=== TO BE DONE ===
Count the lines in the rows below that contain the string "checkbox". Give only the number.

-- Start of RECORDS FOR THIS EXERCISE --

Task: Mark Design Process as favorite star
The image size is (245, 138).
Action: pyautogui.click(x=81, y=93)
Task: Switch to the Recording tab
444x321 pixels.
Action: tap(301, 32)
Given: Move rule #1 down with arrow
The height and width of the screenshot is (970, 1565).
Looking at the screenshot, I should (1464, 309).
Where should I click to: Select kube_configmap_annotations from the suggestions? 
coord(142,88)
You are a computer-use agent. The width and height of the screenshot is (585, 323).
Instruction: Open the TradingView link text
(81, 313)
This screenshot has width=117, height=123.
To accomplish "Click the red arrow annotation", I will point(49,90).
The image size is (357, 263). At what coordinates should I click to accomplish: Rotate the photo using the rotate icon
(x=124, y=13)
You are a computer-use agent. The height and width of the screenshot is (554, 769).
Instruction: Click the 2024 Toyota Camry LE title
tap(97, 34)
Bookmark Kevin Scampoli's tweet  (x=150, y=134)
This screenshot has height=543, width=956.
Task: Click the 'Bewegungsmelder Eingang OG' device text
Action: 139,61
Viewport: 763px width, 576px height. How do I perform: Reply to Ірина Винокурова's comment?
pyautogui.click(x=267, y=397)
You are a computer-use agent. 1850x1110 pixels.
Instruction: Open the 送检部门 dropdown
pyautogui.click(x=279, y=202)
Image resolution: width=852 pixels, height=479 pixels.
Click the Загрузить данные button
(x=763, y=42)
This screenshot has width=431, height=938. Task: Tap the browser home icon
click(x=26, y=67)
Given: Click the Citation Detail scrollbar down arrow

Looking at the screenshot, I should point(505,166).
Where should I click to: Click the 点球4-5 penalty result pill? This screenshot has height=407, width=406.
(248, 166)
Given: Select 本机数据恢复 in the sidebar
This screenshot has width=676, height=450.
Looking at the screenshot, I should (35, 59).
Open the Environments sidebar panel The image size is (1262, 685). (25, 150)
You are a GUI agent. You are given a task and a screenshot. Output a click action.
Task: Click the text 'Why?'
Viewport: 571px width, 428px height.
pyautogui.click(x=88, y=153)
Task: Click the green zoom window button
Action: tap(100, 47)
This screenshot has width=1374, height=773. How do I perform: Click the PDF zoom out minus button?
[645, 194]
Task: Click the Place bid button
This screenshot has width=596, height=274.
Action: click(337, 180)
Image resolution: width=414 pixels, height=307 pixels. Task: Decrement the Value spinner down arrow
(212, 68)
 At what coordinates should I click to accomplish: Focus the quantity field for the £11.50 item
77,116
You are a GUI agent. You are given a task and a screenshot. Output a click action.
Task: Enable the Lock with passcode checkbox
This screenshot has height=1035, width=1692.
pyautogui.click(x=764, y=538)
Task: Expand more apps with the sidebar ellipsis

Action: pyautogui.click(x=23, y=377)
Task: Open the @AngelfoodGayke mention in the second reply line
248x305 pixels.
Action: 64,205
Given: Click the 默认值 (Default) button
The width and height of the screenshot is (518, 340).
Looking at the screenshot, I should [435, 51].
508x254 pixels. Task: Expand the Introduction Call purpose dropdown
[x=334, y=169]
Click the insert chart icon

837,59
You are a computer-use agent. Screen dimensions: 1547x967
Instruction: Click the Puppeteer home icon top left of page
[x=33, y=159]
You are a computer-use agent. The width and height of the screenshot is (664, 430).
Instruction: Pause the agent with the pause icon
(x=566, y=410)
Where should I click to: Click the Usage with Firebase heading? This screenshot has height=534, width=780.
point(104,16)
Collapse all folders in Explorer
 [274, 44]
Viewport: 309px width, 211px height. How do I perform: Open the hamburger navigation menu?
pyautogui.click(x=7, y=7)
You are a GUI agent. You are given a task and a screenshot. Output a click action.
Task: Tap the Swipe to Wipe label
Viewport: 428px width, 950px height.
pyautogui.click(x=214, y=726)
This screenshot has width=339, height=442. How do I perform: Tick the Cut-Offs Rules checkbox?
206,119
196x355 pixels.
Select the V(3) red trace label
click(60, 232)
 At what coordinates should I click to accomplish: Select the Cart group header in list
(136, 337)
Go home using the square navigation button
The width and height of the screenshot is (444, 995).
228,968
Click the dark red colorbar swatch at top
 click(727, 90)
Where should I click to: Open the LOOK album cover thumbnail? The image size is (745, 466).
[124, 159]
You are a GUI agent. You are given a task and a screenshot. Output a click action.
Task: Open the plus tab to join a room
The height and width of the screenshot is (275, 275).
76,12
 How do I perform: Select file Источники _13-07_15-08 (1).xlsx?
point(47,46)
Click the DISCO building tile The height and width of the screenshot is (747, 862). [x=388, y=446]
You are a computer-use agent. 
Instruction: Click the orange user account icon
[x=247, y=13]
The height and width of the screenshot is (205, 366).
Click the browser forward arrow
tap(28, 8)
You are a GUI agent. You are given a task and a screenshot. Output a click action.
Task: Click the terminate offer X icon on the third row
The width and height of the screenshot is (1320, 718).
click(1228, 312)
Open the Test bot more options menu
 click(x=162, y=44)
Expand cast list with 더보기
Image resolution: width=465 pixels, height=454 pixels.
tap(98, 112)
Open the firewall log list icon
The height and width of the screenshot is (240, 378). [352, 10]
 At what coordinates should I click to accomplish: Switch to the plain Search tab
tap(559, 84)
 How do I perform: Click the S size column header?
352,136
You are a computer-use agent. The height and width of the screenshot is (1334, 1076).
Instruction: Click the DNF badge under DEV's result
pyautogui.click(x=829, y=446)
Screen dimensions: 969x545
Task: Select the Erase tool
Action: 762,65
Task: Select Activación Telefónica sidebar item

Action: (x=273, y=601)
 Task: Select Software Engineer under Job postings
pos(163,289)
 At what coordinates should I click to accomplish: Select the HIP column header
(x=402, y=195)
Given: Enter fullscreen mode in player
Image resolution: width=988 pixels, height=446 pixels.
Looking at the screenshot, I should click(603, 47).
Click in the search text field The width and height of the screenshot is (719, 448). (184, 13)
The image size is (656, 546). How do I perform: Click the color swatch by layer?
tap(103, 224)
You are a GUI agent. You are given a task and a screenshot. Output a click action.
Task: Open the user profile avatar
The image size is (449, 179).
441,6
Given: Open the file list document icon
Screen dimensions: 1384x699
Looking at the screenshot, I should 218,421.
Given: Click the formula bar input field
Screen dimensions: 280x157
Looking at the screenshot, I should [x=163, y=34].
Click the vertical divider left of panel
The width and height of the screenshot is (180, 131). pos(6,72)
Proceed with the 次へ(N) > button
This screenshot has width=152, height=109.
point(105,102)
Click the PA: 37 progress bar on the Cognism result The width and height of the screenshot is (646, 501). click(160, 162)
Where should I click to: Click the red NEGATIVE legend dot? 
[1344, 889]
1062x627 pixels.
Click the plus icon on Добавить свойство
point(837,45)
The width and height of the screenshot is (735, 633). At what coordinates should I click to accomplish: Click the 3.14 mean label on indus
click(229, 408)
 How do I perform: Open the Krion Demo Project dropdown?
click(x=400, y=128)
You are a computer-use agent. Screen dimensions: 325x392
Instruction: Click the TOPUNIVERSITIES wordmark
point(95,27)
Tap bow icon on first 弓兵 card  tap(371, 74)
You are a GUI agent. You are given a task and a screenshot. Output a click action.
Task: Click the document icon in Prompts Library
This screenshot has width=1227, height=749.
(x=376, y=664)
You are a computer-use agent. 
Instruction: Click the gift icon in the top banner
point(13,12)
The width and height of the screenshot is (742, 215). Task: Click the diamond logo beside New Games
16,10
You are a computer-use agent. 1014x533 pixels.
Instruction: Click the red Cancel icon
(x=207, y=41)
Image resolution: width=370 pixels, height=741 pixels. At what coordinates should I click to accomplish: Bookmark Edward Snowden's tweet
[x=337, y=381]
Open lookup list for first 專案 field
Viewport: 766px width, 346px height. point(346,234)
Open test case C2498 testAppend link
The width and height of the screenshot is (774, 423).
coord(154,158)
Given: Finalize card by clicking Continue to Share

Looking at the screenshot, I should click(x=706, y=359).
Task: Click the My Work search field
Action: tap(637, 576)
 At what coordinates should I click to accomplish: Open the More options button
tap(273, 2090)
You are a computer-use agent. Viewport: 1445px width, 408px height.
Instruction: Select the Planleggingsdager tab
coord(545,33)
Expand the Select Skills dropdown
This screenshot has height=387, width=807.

-- End of RECORDS FOR THIS EXERCISE --

=== SOLUTION TO THE PROBLEM ===
2